British computer scientist (born 1966)

Nicholas Robert Jennings is a British computer scientist who was appointed Vice-Chancellor and President of Loughborough University in 2021. He was previously the Vice-Provost for Research and Enterprise at Imperial College London, the UK's first Regius Professor of Computer Science, and the inaugural Chief Scientific Adviser to the UK Government on National Security. His research covers the areas of AI, autonomous systems, agent-based computing and cybersecurity.

He has been involved in a number of company startups including Aerogility, Contact Engine, Crossword Cyber Security, Darktrace, and Reliance Cyber Science. He was the inaugural chair of the judges for the Manchester Prize for AI, and is a judge of the Queen Elizabeth Prize for Engineering.

==Education and early life==
Jennings was born in London. He grew up on the Isle of Portland in Dorset and attended Weymouth Grammar School. He studied for an undergraduate degree in computer science at the University of Exeter and his PhD was from the Department of Electronic Engineering at Queen Mary, University of London.

==Research and career==
His research focus is on developing AI systems for large-scale, open and dynamic environments. In particular, on endowing individual autonomous agents with the ability to act and interact in flexible ways, and with building systems that contain both humans and software agents that work together in partnership.

His systems have been used to save lives in the aftermath of disasters, to win Olympic medals for Team GB, and to monitor the impact of climate change on glaciers.

In undertaking this research, he has attracted grant income of £33M, published more than 700 articles (with over 480 co-authors) and graduated over 50 PhD students (including two winners and one runner-up of the British Computer Society (BCS)/CPHC Distinguished Dissertation Award.) He has over 100,000 citations in Google Scholar and an h-index of 139.

From 1988 he was at Queen Mary, University of London, where he was a PhD student, lecturer, reader and professor.

In 1999, he moved to the Department of Electronics and Computer Science at the University of Southampton where he was the Deputy Head of Department, the Associate Dean (Research and Enterprise) for the Faculty of Engineering, Science and Maths, the Head of the Agents, Interaction and Complexity group and the Head of Department.

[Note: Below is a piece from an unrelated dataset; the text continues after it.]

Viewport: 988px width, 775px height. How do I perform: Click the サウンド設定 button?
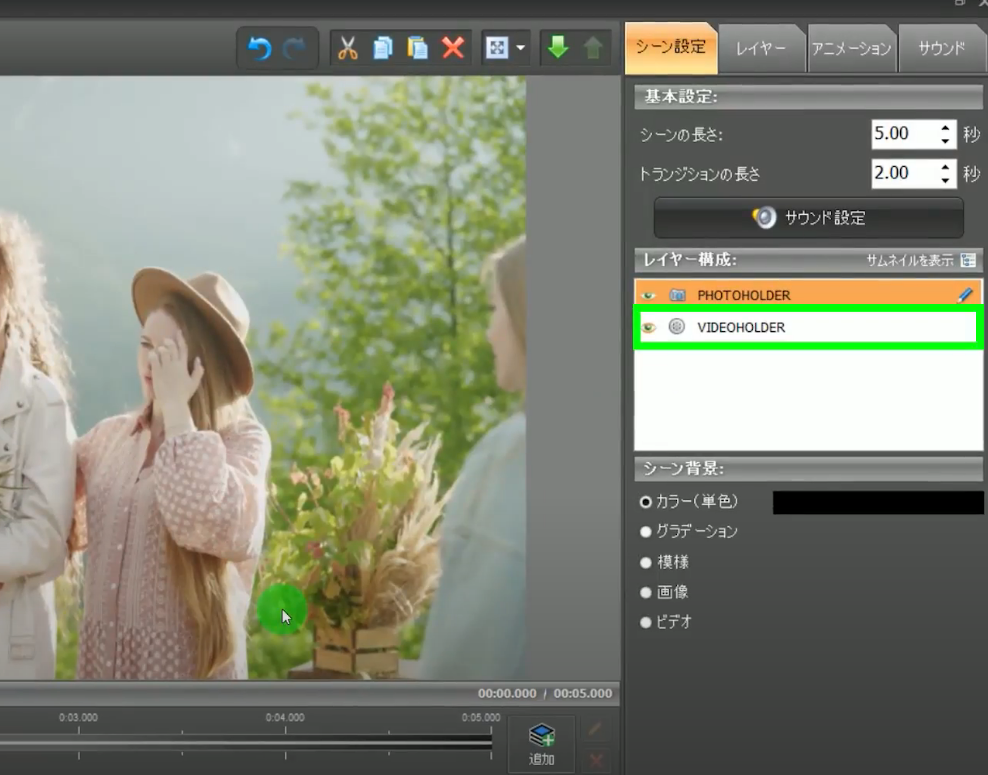pos(809,218)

He was appointed the UK's first Regius Professor of Computer Science in 2014.

From 2010 to 2015, he was the UK Government's first Chief Scientific Advisor for National Security.

In 2016, he moved to Imperial College to be the Vice-Provost (Research and Enterprise), as well as a Professor of Artificial Intelligence.

In 2021, he was appointed as the 9th Vice-Chancellor and President of Loughborough University.

=== Awards ===
Jennings was appointed Companion of the Order of the Bath (CB) in the 2016 New Year Honours for services to computer science and national security science.

- 2007: Int. Foundation for Autonomous Agents and Multi-Agent Systems Special Recognition Award for “Intelligent agents: theory and practice” in The Knowledge Engineering Review
- 2016: IJCAI-JAIR Best Paper Prize (Honourable Mention) for “Theoretical and practical foundations of large-scale agent-based micro-storage in the smart grid” in Journal of AI Research
- 2016: The Engineer’s “Collaborate to Innovate” Award for the ORCHID project
- 2018: Int. Foundation for Autonomous Agents and Multi-Agent Systems Influential Paper Award for “Developing multiagent systems: the Gaia methodology” in ACM Trans. on Software Engineering and Methodology
- 2020: BCS Lovelace Medal
- 2026: IJCAI-26 Award for Research Excellence

=== Fellowships ===

- 2019: Fellow City and Guilds of London Institute
- 2020: Honorary Fellow of the Cybernetics Society
- 2022: Fellow of the Royal Society

== Personal life ==
Jennings is married to Jo and they have two children.